A Measured Approach to Debt Syndication
Sources familiar with the matter indicate that Morgan Stanley began discussing a floating-rate term loan B last week, priced at 97 cents on the dollar with a variable interest rate of 700 basis points (bps) over the SOFR benchmark rate. A second option, combining a loan and bonds at a fixed rate of 12%, is also on the table. These terms, however, are preliminary and subject to investor demand. A recent meeting with investors saw some of xAI's financial details shared.
In a notable departure from previous transactions involving Musk's ventures, Morgan Stanley is employing a "best efforts" approach for this $5 billion debt package. This means the bank will not guarantee the issue volume or commit its own capital to the deal. While not uncommon, this strategy reflects a more prudent stance by banks in the current uncertain macroeconomic environment. It also likely stems from lessons learned during the financing of Musk's 2022 acquisition of X (formerly Twitter).

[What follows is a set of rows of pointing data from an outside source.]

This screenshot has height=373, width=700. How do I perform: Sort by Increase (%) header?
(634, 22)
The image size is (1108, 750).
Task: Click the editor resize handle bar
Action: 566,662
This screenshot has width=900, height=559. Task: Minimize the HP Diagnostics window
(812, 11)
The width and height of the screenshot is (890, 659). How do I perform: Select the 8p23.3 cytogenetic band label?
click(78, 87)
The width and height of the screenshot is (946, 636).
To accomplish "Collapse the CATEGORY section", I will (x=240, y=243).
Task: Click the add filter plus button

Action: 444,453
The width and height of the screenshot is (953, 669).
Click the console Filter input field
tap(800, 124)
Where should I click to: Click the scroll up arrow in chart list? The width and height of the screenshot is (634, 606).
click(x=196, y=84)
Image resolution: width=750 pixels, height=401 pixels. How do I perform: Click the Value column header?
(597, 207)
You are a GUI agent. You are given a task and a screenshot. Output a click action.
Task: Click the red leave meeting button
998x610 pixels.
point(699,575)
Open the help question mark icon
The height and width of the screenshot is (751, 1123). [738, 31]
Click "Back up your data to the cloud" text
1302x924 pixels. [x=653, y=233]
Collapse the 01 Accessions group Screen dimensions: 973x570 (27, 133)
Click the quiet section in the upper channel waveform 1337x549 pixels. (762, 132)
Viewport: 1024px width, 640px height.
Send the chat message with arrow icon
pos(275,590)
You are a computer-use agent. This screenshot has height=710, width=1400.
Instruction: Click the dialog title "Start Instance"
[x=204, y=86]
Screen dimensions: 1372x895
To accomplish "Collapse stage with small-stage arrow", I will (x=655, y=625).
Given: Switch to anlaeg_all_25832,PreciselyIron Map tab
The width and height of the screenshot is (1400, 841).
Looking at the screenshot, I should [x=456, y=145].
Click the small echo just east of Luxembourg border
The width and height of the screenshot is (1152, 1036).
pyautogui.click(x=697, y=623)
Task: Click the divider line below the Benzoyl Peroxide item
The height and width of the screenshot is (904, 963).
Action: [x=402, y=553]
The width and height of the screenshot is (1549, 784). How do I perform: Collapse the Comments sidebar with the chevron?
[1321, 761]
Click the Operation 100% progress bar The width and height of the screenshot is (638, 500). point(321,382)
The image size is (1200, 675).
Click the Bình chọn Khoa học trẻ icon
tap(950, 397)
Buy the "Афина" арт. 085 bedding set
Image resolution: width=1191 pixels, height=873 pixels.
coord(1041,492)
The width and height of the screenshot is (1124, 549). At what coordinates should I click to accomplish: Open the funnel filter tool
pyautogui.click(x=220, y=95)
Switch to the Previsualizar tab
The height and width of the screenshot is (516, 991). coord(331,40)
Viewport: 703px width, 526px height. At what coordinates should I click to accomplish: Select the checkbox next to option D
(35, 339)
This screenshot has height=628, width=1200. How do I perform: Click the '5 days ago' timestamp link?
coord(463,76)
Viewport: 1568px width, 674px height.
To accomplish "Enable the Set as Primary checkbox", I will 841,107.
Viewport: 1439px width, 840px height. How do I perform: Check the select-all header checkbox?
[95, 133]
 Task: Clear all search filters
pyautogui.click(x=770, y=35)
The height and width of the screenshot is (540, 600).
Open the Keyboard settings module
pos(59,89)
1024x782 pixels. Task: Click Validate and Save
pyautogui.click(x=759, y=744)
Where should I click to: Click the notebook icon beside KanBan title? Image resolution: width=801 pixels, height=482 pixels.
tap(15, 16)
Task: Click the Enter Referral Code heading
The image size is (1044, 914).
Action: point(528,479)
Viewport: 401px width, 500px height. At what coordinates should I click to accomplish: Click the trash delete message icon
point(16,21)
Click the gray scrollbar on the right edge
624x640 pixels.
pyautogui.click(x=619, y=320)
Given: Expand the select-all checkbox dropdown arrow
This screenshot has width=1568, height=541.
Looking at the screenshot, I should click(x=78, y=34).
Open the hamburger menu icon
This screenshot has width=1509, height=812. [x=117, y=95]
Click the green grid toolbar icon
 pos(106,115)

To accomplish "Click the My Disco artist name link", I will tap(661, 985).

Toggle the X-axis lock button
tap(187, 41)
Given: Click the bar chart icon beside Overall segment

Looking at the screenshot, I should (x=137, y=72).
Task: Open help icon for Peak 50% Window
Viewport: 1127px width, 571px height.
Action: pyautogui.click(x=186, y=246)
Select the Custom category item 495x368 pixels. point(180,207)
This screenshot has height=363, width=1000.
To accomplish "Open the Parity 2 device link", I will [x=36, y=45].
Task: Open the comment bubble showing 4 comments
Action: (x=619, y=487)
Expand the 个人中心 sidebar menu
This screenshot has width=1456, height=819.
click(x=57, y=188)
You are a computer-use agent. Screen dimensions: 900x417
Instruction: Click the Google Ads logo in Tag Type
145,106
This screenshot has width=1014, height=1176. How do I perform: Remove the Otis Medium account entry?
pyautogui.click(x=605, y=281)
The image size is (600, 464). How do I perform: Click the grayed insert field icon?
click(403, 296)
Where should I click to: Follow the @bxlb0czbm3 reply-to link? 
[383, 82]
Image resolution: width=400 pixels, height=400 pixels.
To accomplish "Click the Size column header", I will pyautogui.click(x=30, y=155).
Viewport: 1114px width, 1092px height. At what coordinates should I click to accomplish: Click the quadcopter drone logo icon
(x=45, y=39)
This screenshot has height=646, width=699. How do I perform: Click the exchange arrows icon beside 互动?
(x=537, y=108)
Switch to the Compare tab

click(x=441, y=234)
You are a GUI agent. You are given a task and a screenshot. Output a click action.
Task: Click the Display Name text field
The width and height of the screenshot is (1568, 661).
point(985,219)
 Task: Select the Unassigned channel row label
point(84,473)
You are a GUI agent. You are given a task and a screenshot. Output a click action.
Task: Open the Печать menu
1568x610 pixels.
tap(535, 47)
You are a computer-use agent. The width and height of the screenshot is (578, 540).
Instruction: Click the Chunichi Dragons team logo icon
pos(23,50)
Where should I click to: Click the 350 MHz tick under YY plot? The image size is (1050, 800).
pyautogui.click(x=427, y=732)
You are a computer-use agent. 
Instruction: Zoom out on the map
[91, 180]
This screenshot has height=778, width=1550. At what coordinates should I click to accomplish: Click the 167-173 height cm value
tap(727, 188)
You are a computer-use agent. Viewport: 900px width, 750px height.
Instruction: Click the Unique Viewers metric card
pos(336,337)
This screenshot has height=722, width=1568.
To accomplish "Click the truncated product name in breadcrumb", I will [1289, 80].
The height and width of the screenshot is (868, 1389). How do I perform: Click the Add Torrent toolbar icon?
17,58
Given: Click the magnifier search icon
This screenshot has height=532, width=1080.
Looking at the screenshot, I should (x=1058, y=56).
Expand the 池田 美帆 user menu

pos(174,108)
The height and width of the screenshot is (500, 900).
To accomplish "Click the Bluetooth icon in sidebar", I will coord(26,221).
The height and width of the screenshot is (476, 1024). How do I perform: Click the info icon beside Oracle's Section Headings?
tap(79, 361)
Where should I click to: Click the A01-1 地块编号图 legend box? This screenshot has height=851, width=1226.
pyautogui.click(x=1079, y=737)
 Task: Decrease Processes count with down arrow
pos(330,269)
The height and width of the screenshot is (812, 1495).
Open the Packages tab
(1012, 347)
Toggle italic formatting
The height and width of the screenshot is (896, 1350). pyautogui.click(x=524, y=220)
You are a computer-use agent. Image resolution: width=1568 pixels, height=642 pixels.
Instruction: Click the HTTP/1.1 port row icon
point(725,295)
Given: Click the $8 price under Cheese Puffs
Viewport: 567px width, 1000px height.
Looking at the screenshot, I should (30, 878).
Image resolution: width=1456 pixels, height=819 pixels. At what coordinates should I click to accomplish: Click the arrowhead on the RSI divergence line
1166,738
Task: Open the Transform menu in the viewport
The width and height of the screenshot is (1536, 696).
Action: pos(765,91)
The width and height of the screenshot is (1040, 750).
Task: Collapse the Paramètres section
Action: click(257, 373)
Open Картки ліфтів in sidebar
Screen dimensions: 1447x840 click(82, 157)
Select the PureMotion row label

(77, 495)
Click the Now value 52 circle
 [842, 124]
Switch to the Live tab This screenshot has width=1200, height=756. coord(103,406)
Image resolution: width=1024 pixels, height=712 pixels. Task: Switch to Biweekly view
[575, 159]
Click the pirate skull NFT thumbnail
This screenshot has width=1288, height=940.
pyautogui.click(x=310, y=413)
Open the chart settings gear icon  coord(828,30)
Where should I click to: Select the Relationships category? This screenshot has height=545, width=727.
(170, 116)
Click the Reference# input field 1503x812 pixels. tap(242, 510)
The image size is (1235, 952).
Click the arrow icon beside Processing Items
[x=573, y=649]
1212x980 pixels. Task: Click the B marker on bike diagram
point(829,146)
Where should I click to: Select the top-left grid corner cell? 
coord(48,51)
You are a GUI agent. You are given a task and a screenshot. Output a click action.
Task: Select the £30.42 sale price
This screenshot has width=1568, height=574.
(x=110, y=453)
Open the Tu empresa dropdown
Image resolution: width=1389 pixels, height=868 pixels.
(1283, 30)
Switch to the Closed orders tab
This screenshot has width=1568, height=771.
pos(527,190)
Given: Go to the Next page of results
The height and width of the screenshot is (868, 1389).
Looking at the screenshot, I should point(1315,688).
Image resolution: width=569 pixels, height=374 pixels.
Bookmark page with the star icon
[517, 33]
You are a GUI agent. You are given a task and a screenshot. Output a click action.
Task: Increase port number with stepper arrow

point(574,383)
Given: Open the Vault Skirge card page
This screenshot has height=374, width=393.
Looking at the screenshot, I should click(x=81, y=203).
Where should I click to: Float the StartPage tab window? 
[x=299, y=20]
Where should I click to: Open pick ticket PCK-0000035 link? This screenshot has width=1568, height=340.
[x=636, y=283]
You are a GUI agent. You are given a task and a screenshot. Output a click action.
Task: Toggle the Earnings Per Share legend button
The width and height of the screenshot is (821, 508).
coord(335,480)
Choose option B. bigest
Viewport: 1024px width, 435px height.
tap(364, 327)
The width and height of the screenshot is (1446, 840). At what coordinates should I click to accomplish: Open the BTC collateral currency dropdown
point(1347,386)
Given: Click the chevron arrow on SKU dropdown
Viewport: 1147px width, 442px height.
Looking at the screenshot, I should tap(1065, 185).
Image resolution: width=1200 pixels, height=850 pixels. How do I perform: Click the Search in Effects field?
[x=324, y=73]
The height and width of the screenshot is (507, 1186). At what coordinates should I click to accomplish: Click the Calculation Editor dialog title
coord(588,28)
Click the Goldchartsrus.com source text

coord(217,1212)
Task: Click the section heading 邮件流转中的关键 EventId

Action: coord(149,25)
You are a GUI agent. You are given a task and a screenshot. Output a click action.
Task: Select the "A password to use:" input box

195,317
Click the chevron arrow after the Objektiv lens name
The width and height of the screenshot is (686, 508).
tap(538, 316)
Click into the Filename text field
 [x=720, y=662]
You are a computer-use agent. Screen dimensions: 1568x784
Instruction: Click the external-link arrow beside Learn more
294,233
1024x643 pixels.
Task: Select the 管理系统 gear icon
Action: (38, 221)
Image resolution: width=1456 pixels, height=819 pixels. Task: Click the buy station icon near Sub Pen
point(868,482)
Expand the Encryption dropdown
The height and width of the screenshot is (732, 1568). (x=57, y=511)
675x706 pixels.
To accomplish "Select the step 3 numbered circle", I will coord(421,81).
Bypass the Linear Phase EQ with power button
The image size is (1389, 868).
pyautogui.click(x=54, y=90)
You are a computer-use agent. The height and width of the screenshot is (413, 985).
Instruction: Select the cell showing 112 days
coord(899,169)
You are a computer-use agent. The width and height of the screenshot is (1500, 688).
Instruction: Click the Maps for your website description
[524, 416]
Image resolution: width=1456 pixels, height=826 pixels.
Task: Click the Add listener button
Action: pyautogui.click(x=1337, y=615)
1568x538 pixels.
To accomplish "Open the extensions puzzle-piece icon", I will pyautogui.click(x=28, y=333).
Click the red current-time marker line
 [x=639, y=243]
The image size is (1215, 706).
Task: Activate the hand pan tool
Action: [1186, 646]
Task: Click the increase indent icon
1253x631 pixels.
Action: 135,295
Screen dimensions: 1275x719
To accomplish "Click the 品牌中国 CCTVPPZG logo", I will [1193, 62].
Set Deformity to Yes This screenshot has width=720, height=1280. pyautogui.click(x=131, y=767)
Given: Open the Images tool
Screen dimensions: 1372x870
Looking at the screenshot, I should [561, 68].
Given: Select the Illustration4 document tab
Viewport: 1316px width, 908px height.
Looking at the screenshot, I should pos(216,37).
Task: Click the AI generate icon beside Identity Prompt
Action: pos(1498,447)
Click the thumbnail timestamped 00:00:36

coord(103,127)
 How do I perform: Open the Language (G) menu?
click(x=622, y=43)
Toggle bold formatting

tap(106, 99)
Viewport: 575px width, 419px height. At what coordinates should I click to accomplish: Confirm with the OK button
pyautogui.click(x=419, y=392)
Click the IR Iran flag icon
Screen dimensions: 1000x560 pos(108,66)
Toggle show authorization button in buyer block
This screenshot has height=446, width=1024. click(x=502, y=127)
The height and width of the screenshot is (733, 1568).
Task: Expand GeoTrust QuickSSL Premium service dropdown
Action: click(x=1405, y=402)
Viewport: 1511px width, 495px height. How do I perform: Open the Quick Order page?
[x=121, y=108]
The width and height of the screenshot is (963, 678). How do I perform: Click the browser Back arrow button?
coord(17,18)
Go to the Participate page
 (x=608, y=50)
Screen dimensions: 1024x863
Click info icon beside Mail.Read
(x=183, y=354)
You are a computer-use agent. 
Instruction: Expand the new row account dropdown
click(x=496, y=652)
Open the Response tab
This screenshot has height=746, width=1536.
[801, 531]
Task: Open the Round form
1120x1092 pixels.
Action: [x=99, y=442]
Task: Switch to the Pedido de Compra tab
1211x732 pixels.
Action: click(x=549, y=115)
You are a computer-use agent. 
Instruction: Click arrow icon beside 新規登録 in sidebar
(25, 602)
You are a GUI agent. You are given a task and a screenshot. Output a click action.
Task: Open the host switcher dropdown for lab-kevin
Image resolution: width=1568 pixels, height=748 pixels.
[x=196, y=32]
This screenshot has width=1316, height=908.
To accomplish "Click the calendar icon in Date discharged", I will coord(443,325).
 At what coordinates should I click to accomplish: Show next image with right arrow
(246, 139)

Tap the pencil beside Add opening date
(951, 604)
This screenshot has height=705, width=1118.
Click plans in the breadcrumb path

Lessons from the X Acquisition Financing
The $13 billion debt package committed by a consortium of seven banks, led by Morgan Stanley, for Musk's $44 billion acquisition of Twitter in October 2022 proved to be a challenging holding for the lenders. Shortly after the deal, the Federal Reserve began raising U.S. interest rates, and Musk initiated a significant restructuring of the company. Typically, banks aim to sell such loans to investors soon after a deal closes, but in the case of X, they were reportedly "stuck" with the debt for over two years.
It was only earlier this year that the banks were able to offload this debt, capitalizing on X's improved operating performance over the previous two quarters and a rise in platform traffic, particularly around the U.S. presidential elections.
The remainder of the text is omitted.